**Collected data entries**
* * *

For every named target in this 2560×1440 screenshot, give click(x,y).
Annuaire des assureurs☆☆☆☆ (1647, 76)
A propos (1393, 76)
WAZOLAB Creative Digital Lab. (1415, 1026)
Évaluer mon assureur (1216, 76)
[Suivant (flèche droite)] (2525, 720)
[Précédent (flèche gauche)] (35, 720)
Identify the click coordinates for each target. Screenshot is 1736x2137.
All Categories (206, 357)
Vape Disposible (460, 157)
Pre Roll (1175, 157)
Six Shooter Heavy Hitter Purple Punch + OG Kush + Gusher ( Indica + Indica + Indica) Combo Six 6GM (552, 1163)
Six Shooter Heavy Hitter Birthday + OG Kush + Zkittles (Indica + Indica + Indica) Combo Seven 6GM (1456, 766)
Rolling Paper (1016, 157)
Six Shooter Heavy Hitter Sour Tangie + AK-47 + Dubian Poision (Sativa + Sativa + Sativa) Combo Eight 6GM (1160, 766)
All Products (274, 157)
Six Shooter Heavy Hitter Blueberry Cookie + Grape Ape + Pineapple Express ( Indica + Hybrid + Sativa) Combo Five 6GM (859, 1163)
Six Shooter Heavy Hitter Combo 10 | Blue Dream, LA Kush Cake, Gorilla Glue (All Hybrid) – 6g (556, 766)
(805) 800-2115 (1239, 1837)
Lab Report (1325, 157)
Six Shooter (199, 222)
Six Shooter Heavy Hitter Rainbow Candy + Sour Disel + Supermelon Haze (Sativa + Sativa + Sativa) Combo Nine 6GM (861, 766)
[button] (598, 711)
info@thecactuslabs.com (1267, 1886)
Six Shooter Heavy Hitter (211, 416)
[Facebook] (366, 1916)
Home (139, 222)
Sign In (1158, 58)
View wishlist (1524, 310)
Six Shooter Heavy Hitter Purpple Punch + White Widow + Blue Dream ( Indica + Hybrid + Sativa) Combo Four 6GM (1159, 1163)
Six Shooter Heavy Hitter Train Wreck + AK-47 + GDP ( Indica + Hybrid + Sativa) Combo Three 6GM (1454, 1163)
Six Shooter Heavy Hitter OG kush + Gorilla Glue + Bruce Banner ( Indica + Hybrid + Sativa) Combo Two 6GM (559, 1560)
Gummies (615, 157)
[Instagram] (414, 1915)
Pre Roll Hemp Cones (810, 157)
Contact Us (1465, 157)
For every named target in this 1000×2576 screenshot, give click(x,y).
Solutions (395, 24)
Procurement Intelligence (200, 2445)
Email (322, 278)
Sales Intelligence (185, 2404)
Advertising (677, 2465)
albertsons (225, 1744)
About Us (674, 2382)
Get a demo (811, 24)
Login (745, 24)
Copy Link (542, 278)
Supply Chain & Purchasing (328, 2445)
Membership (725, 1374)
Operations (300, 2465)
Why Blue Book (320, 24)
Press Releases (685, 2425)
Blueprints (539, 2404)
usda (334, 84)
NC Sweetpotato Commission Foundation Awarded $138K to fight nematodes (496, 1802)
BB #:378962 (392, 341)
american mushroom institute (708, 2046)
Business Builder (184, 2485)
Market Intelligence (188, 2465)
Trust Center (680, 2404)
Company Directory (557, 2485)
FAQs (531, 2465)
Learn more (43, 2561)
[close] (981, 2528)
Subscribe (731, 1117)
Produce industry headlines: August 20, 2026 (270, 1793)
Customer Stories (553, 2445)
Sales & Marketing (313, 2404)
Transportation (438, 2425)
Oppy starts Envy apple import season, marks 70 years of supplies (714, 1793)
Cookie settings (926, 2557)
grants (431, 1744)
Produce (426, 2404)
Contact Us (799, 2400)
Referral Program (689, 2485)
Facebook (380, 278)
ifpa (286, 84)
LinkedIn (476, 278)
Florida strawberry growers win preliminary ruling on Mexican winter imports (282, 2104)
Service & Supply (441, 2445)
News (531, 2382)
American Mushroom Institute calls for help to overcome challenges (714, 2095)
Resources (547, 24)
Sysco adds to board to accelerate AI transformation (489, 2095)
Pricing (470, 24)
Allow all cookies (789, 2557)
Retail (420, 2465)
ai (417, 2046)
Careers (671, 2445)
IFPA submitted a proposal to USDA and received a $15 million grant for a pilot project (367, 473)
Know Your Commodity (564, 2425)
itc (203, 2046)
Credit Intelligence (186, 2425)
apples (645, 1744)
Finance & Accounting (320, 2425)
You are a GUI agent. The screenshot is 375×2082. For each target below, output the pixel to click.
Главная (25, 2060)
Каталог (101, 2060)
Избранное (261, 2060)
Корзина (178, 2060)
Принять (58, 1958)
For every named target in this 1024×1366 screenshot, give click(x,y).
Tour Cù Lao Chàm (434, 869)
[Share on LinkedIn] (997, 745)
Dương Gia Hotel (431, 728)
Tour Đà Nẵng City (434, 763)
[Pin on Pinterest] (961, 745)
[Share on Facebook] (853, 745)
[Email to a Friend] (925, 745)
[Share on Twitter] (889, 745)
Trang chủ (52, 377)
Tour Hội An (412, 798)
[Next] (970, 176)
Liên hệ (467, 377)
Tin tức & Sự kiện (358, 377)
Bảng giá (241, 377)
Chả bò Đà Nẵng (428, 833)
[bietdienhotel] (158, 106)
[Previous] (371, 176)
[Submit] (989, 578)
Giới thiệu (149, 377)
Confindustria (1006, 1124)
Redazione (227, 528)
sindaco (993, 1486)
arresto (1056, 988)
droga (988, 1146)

* * *

Look over the records. Copy the lines that include the word "Hybrid".

**Solution below**
Six Shooter Heavy Hitter Blueberry Cookie + Grape Ape + Pineapple Express ( Indica + Hybrid + Sativa) Combo Five 6GM (859, 1163)
Six Shooter Heavy Hitter Combo 10 | Blue Dream, LA Kush Cake, Gorilla Glue (All Hybrid) – 6g (556, 766)
Six Shooter Heavy Hitter Purpple Punch + White Widow + Blue Dream ( Indica + Hybrid + Sativa) Combo Four 6GM (1159, 1163)
Six Shooter Heavy Hitter Train Wreck + AK-47 + GDP ( Indica + Hybrid + Sativa) Combo Three 6GM (1454, 1163)
Six Shooter Heavy Hitter OG kush + Gorilla Glue + Bruce Banner ( Indica + Hybrid + Sativa) Combo Two 6GM (559, 1560)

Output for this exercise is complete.